Top 5 Reasons ‘High Fidelity’ is Still Culturally Relevant

By  · Published on November 5th, 2014

Buena Vista Pictures

Some movies, no matter how old they are, never age a day. Their situations and themes remain as relevant now as when they were first released. Watching them today, they reflect and comment on our present in ways they couldn’t possibly have anticipated. Every month we’re going to pick a movie from the past that does just that, and explore what it has to say about the here and now.

There are creaky moments in High Fidelity. Any time you hear Rob (John Cusack) talk about making a mix tape, the movie groans with its pre-iPod era technology. And yet many of High Fidelity’s cultural sensibilities have become anything but antiquated.

From a vinyl resurgence to pop culture snobbery, much of the movie has only ripened with relevance since it was released 14 years ago.

1. The Listiclization of Everything

“Top 5 Musical Crimes Perpetrated by Stevie Wonder in the 80s and 90s” may be one of the many lists the staff at Championship Vinyl cull together, but it could just as well be typical over-wordy BuzzFeed headline.

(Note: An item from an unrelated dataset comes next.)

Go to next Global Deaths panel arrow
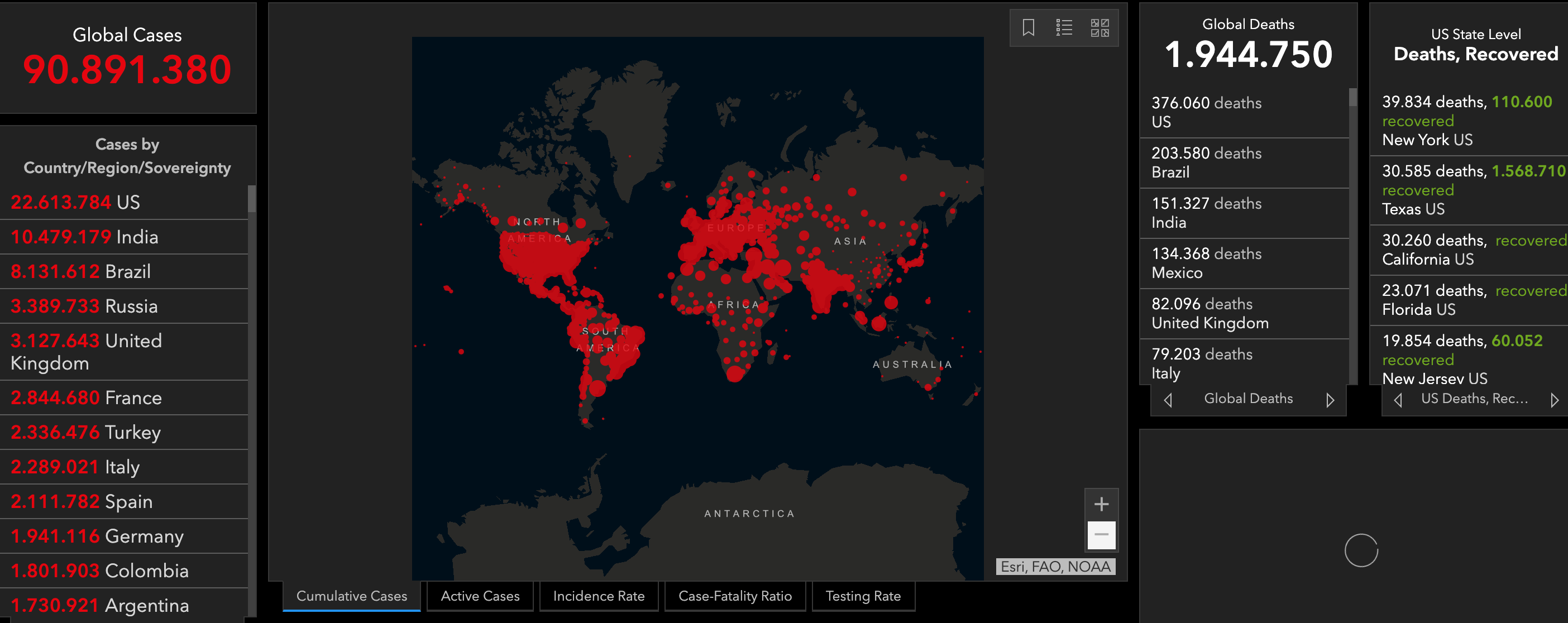1568x623 pixels. point(1330,400)
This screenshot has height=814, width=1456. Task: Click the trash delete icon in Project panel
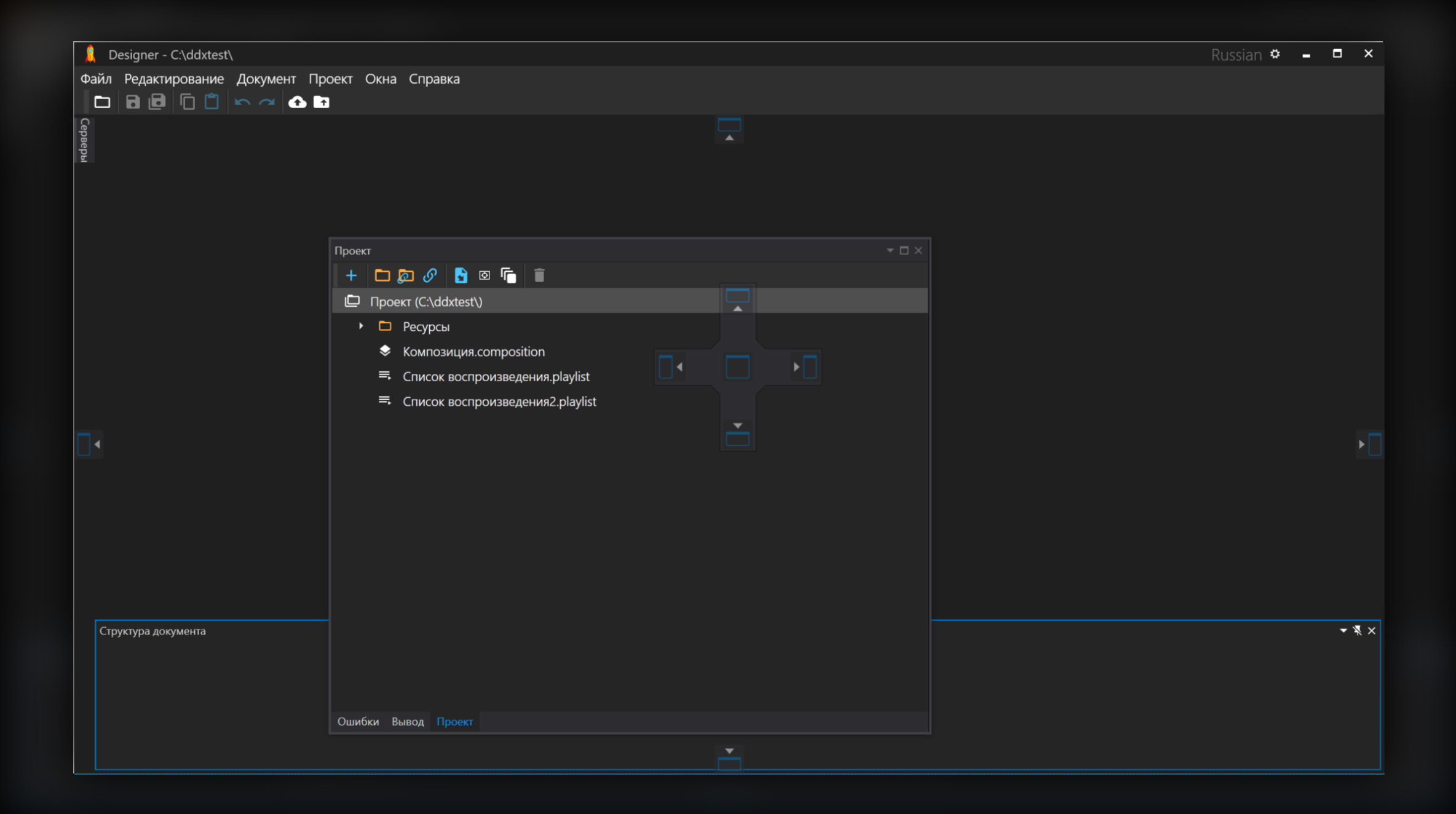tap(539, 275)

There was a time when Rob, Barry (Jack Black) and Dick’s (Todd Louiso) perpetual need to make everything into a list seemed to be a manifestation of a particular brand of pop culture, nerdy die hardness (that we movie buffs, of course, instantly recognized). Now, lists are mainstream and everywhere. And they’re about everything and anything. Not just pop culture, but the personal and day-to-day.

Rob and his gang would be would be Kings of Buzzfeed now.

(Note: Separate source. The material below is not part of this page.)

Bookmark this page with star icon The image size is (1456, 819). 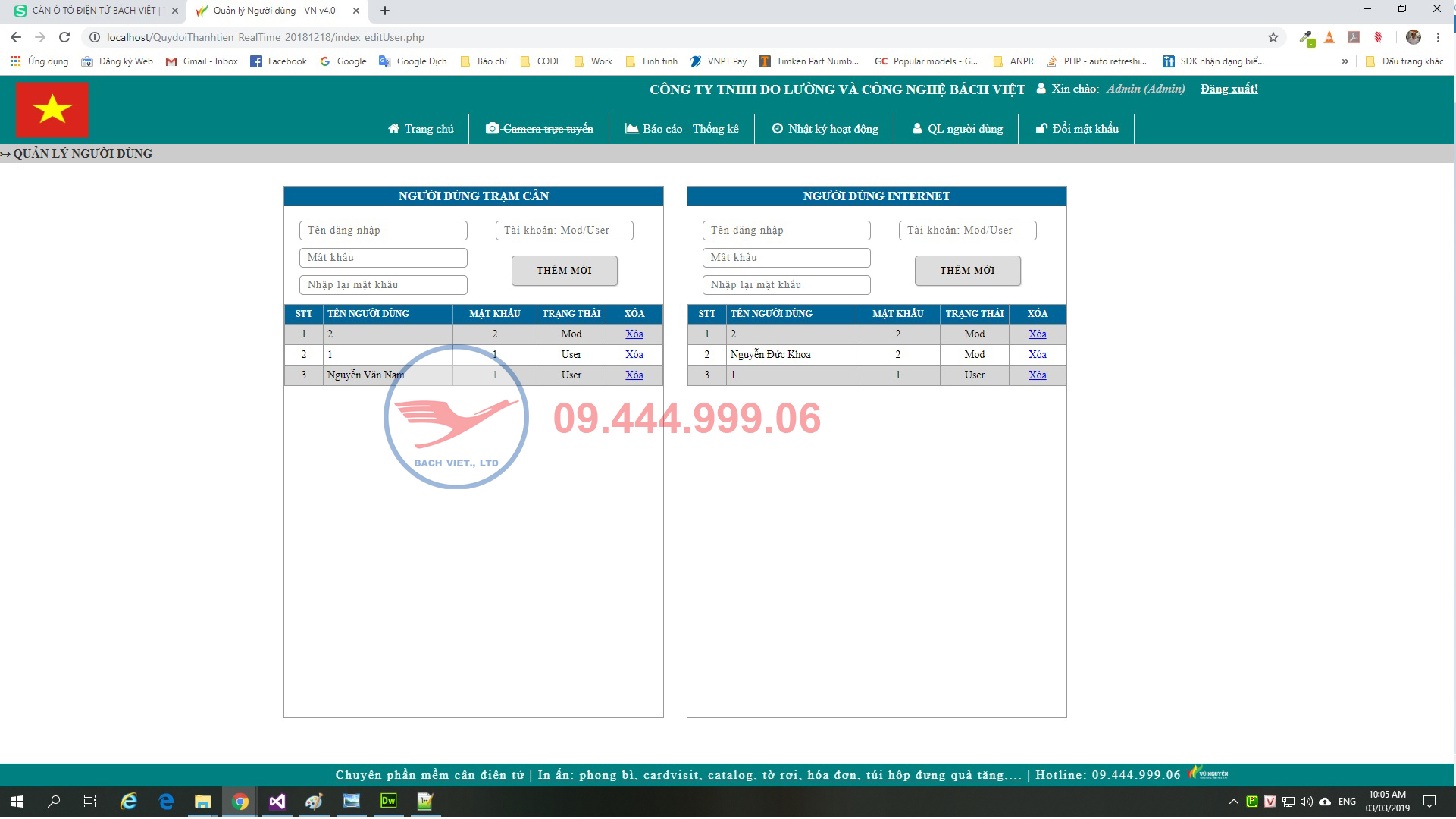1273,37
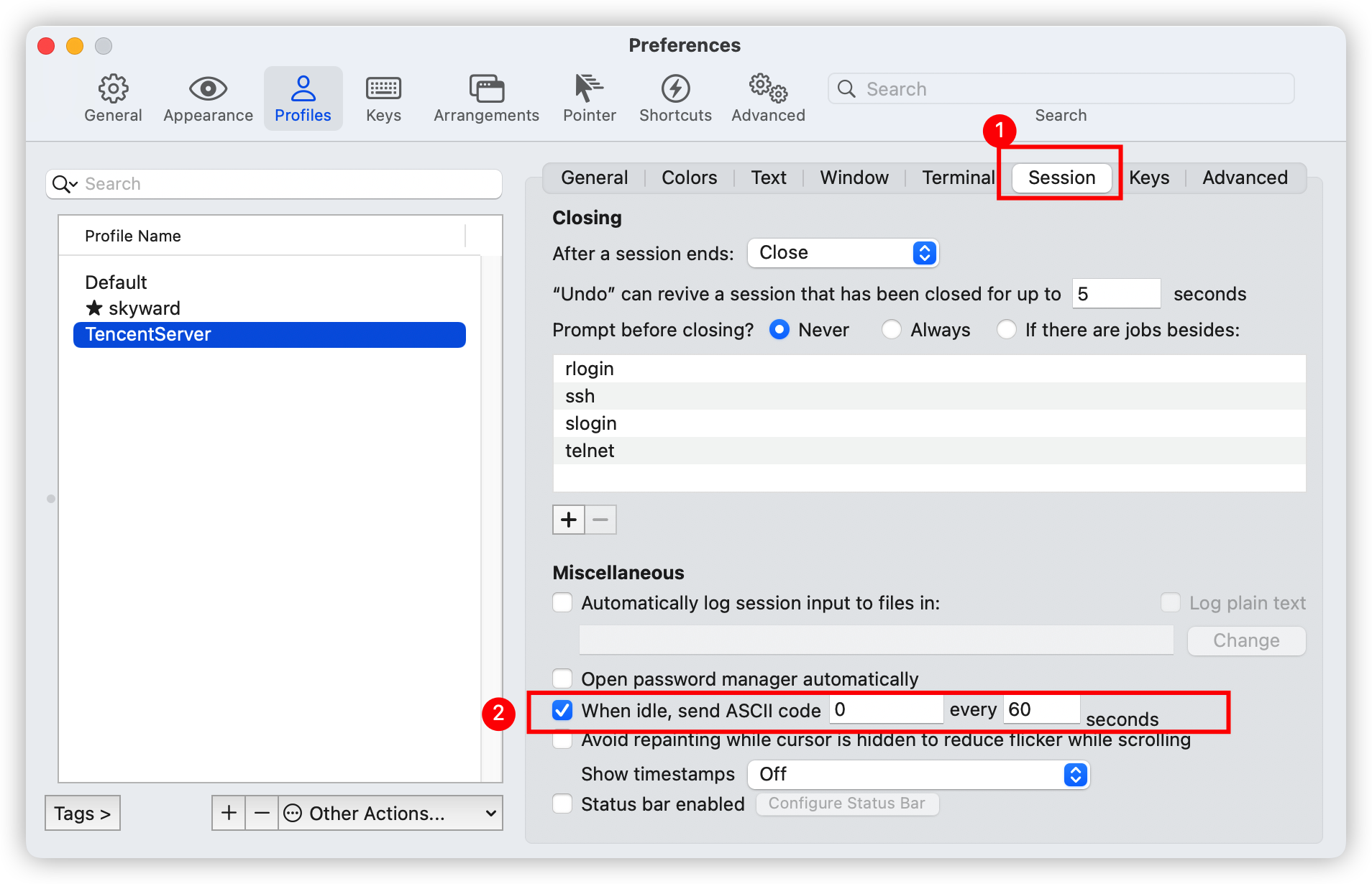Enable automatic session input logging
The image size is (1372, 884).
click(x=562, y=602)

2. The Ongoing Popularity of Vinyl

Cassette tapes shouldn’t be the only thing in High Fidelity that are obsolete to us in 2014. After all, Championship Vinyl is an entire store dedicated to records – a medium that’s been replaced multiple times over. Vinyl shouldn’t exist anymore, let alone the stores that sell it. And yet, since 2006, vinyl records have been experiencing a booming revival. Six million were sold in 2013, representing a 32% increase from 2012 with no sign of stopping.

Cities like Toronto (where I live) now have multiple vinyl-only stores. Stores that look exactly like High Fidelity’s Championship Vinyl. In 2000, who could have imagined that?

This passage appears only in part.